**WORK INSTRUCTIONS:**
Using the entries below, write out the line with "Click the bin breadcrumb segment", the line with "The width and", and every line in between, exactly as each is written.

**RECORDS PROVIDED:**
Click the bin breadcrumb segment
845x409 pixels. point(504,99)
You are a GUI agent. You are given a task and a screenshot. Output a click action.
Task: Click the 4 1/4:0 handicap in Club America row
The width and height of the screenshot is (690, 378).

==

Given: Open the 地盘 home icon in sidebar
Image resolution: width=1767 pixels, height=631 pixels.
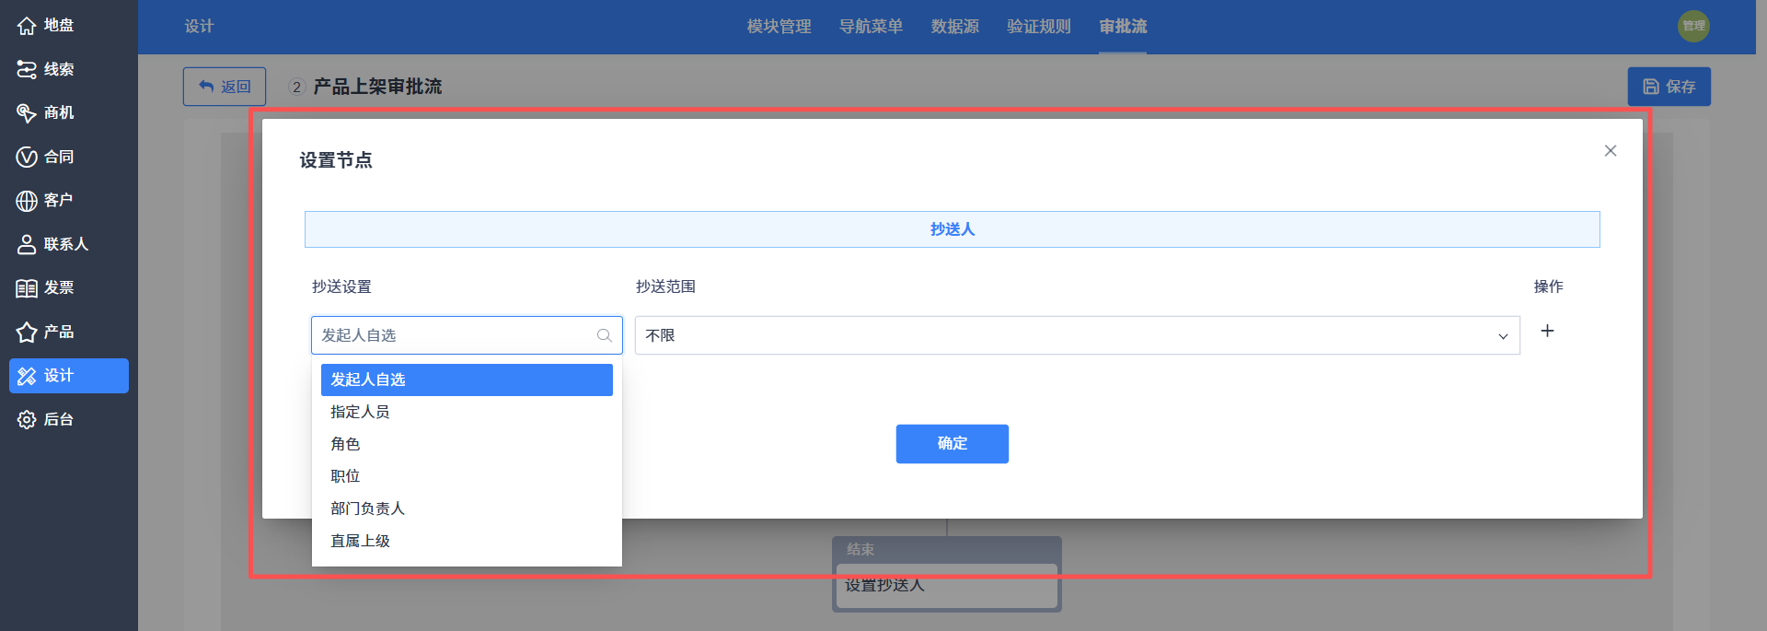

**OUTPUT:**
Click the bin breadcrumb segment
845x409 pixels. point(504,99)
You are a GUI agent. You are given a task and a screenshot. Output a click action.
Task: Click the 4 1/4:0 handicap in Club America row
The width and height of the screenshot is (690, 378).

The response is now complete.